Вот почему я испытываю почти животный страх перед Туата Де Дананн. В принципе человеческая жизнь не имела особого значения даже для моего поколения – иными словами, для тех, кто родился в Железном веке, поэтому я привык ко многому… но вот Флидас и ей подобные явно застряли в моральных рамках Бронзового. А неписаные законы тех стародавних времен звучали приблизительно так: если что-то доставляет мне удовольствие, все хорошо, и я хочу еще, если же мне что-то не по нраву – данный объект должен быть незамедлительно уничтожен. Кстати, желательно, чтобы сам способ расправы благоприятно повлиял на мою репутацию – ведь тогда я обрету бессмертие в песнях бардов.
Туата Дананн не в состоянии думать как современные люди, поэтому именно из-за них у фэйри развилось извращенное чувство того, что правильно, а что – нет.
Флидас отхлебнула смузи, и ее лицо озарилось довольной улыбкой.
– Я считаю, что смертные кое-чего добились, – вымолвила богиня. – В любом случае, друид… как тебя сейчас зовут? – нахмурилась Флидас.
– Аттикус.
– Аттикус? – переспросила она. – Неужели кто-то верит, что ты грек?
– Здесь никто не обращает внимания на имена.
– А на что они обращают внимание?
– На грубую демонстрацию личного богатства. – Я не сводил взгляда со смузи в кувшине, рассчитывая, что Флидас поймет намек. – Блестящие машины, сверкающие перстни и прочее.
Флидас быстро смекнула, что к чему.
– И ты… ой, хочешь мой смузи? Угощайся, Аттикус.
– Как мило с твоей стороны.
Я улыбнулся, потянувшись за чистым стаканом, и вдруг подумал про бедолаг, которые забрели в мой магазин и, наверное, уже умерли стараниями Морриган.
Но, увидев Флидас, они бы тоже не избежали своей печальной участи. Они сказали бы что-нибудь вроде: «Эй, детка, чего ты творишь с клубничкой?» – и эта фраза стала бы последней в их жизни. К сожалению, этикет Бронзового века недоступен пониманию человека из двадцать первого столетия, хотя тут нет ничего сложного. Главное правило гласит: с гостем следует обращаться как с богом, потому что он может действительно оказаться божеством, принявшим облик смертного.
Когда речь заходила о Флидас, я ни секунды не сомневался в том, что такое происходит сплошь и рядом.
– Не стоит благодарности, – ответила она. – Ты прекрасный хозяин. Но я отвечу на твой вопрос. Я вошла в «Краш» и посмотрела, как смертные управляются с чудесными машинами, которые делают смузи. – Она прищурилась, рассматривая густой клубничный напиток, и у нее на лбу снова появилась морщинка. – А ты не находишь этот век странным – в нем столько великолепных вещей, но и немало отвратительных?
– Нахожу, – согласился я, наливая красную кашицу в стакан. – Хорошо, что мы живем и можем хранить традиции лучших времен.

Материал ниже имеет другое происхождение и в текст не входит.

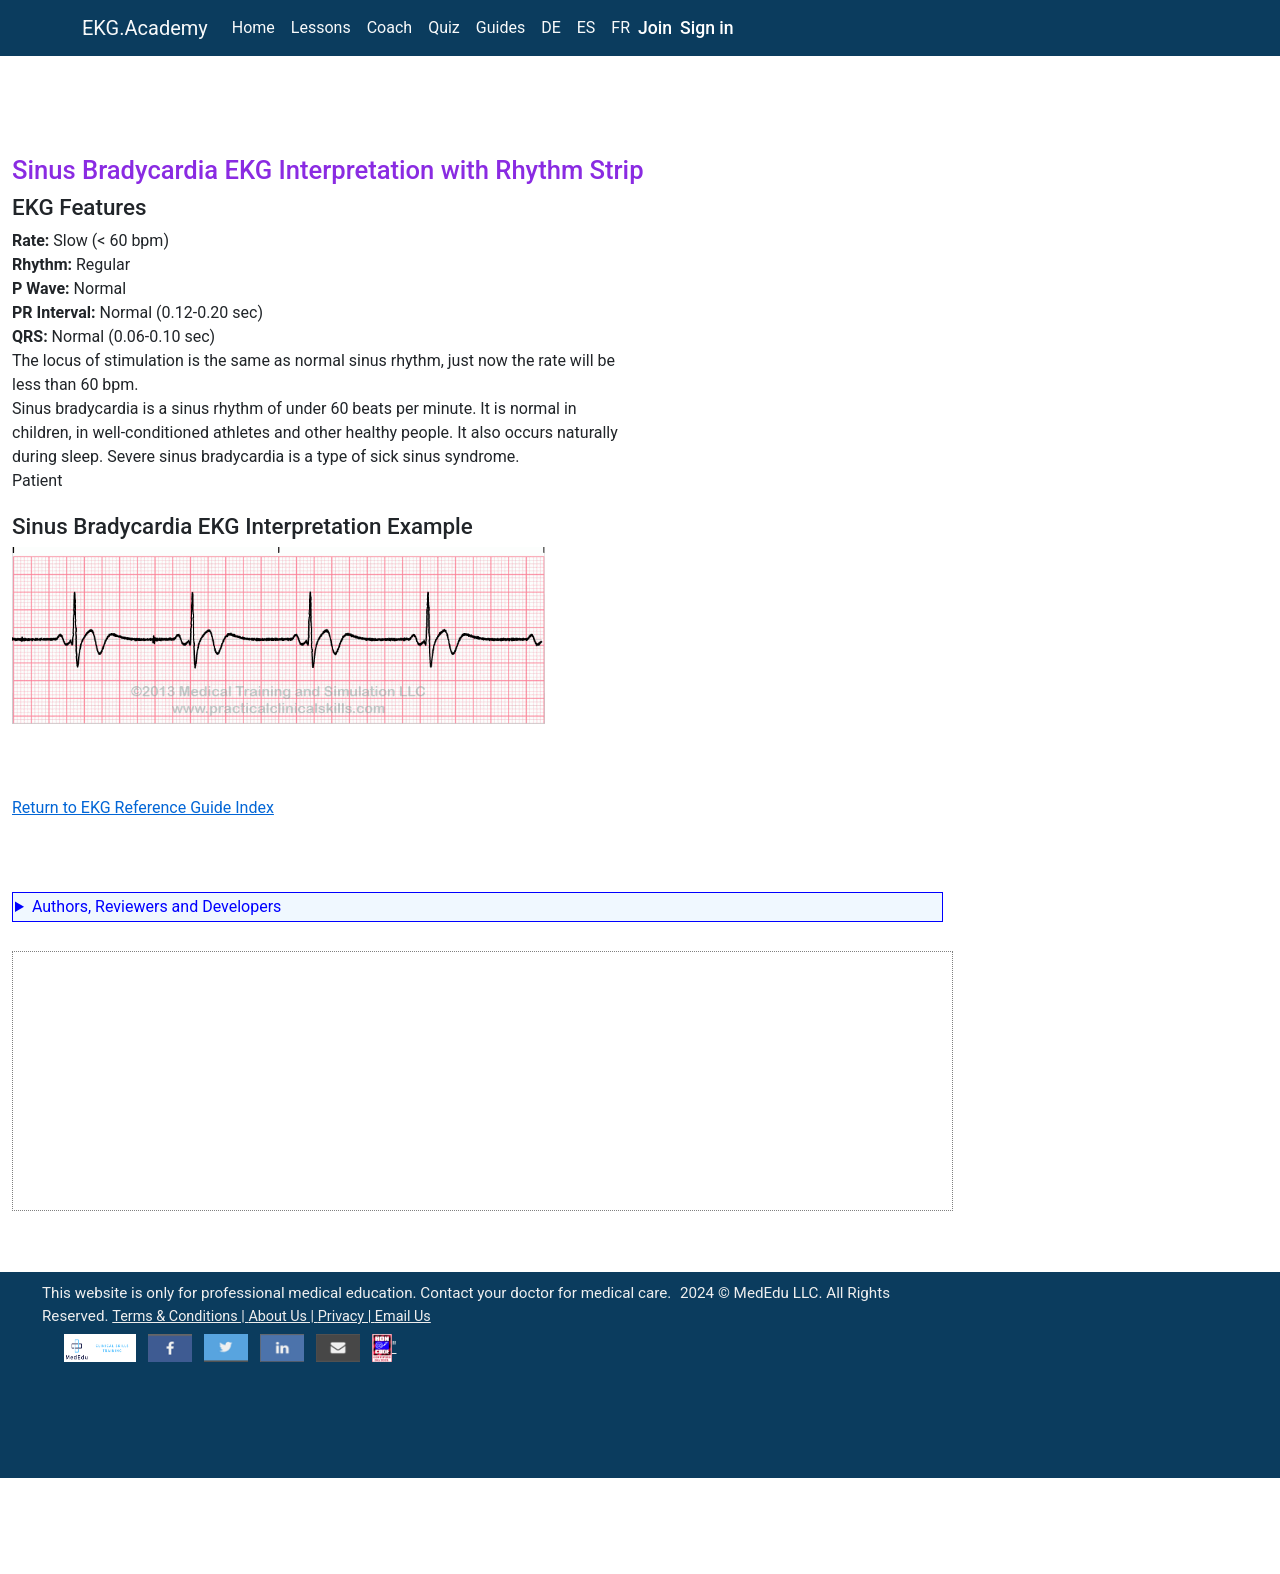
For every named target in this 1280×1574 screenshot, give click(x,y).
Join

– Поэтому я к тебе и пришла, Аттикус, – заявила она.
– Из-за сохранения традиций?
– Нет. Из-за «живем».
Проклятье, меня немного насторожили интонации, прозвучавшие в ее голосе.
– Я с радостью тебя выслушаю. Но могу я сперва предложить тебе перекусить?
– Нет, мне достаточно этого, – ответила она и поболтала смузи в стакане.
– Тогда давай побеседуем на свежем воздухе?
– Замечательно.
Я повел ее за собой, Оберон затрусил следом и уселся между нами на крыльце. Он размышлял про охоту в парке Папаго и надеялся, что день не пройдет зря. Я с облегчением обнаружил, что мой велосипед еще не угнали, и расслабился, но затем меня посетила мысль, что Флидас наверняка не пришла сюда пешком.
– Ты надежно спрятала колесницу? – поинтересовался я.
– Неподалеку есть парк, и я оставила там быков – пусть отдохнут и погуляют на природе. Не беспокойся, – добавила она, увидев, что мои брови поползли вверх. – Они невидимые.
– Конечно. Итак, расскажи, что заставило тебя навестить старого друида, давно покинувшего большой мир?
– Энгус Ог осведомлен о твоем новом убежище.
– Морриган уже меня просветила, – спокойно произнес я.
– Значит, она побывала у тебя в гостях? Фир болги тоже сюда направляются.
– Про них мне тоже известно.
Флидас задумчиво склонила голову набок: она как будто оценивала мое психическое состояние.
– А ты в курсе, что за ними следует Брес?
Я подавился клубничным смузи, который фонтаном пролился на клумбу. Оберон с тревогой покосился на меня и тихо заворчал.
– Ему-то что в Аризоне понадобилось?